There comes a point in the life of any frequent computer user where new, interesting fields in the spectrum of typography urge to be explored. Some use this opportunity to learn the Dvorak keyboard layout or something equally useful. However, many novices choose to explore the secrets of nose-typing. Whatever popular myth may try to make you believe, this is not as easy as it sounds! For those still willing to learn the art of nose-typing, some safety guidelines before we approach the actual guide:
Never attempt to nose-type if you have a history of previous nasal injuries!
- Before attempting to nose-type, make absolutely sure no sharp objects are situated on your keyboard! This is of utmost importance!
- CONTROL YOUR NOSE'S IMPACT VELOCITY! This cannot be stressed enough.
- Please see the statement at the end of this guide and agree to the terms before you try anything!
And now, on to the guide!
- Locate an appropriate keyboard. Any keyboard will do, however large keys such as those on an ergonomic keyboard are generally preferrable. Lap top keyboards or those tiny transparent / black ones that come with iMacs are not recommended.
- Check your keyboard for dust specks, coffee stains and the like. This step is not absolutely necessary but recommended for reasons of personal hygiene.
- Face the keyboard and locate the letter you wish to type. GENTLY lower your face towards the keyboard and briefly push the key down with your nose.
- Remove your face from the keyboard, and view your monitor.
- Congratulations! You have successfully nose-typed your first letter!
- Repeat steps 3 and 4 to form words, sentences... I dare say even paragraphs are possible!
- For case shifting, it is recommended to use the caps lock key. The tongue may otherwise be used to hold down shift while nose-typing the desired letter, but this can get uncomfortable and is a health risk if step 2 was not performed very carefully.
You will not be typing very accurately or swiftly, at first. This is not a problem, and is to be expected. Take it easy! Progress will come with practice. Soon, you too will be a nose-typing professional!
Finally, some FAQs:
Q: I have been following your guide, and my keyboard is now covered with ugly, green blobs! What's wrong?
A: You have been nose-typing while under the influence of the flu. While this is not likely to cause injuries as such, it is still not recommended. Locate a new keyboard.
Q: I HAVE FOLLOWED THE ADVICE IN STEP 7 AND CAN'T STOP SHOUTING NOW!

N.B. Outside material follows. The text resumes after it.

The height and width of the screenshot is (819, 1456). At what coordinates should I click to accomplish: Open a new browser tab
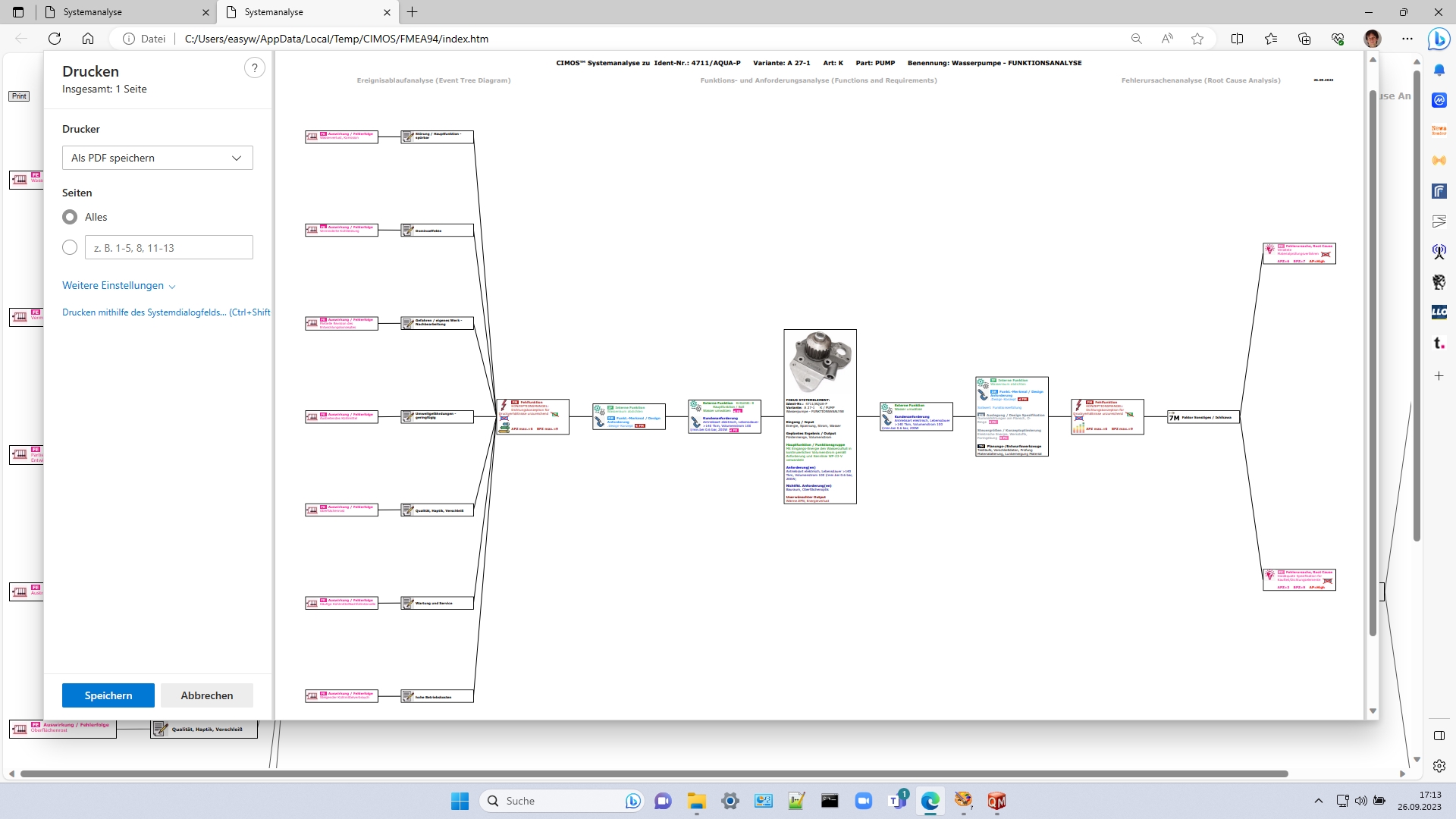point(413,12)
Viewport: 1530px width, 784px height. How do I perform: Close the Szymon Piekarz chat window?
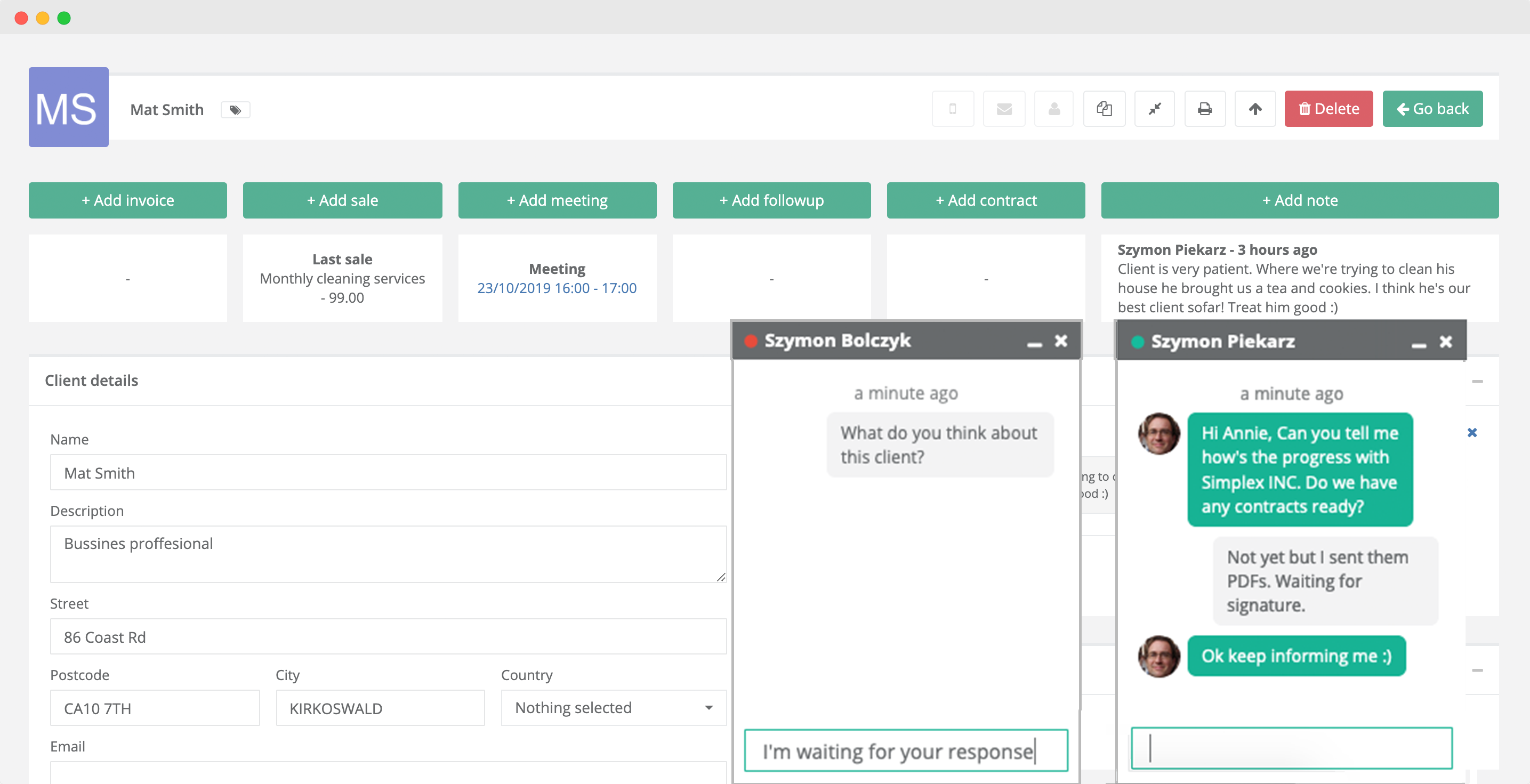(1446, 342)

A: Caps-lock remains active until the key is pressed another time. Simply push the key again to solve the issue.
Q: With your help, I have mastered the art of nose-typing! I seek new challenges! What do you recommend?
A: Congratulations on your success! For new, interesting challenges, see How to type with your elbow to be released Real Soon Now!
EULA: The author of this writeup claims no responsibility for any injuries, damaged equipment or deflated egos which occur as a result of the guide! Pregnant women, children under the age of 12 and members of the NRA should not attempt to nose-type! Do not taunt Happy Fun Ball! Batteries not included. USE GUIDE AT OWN RISK!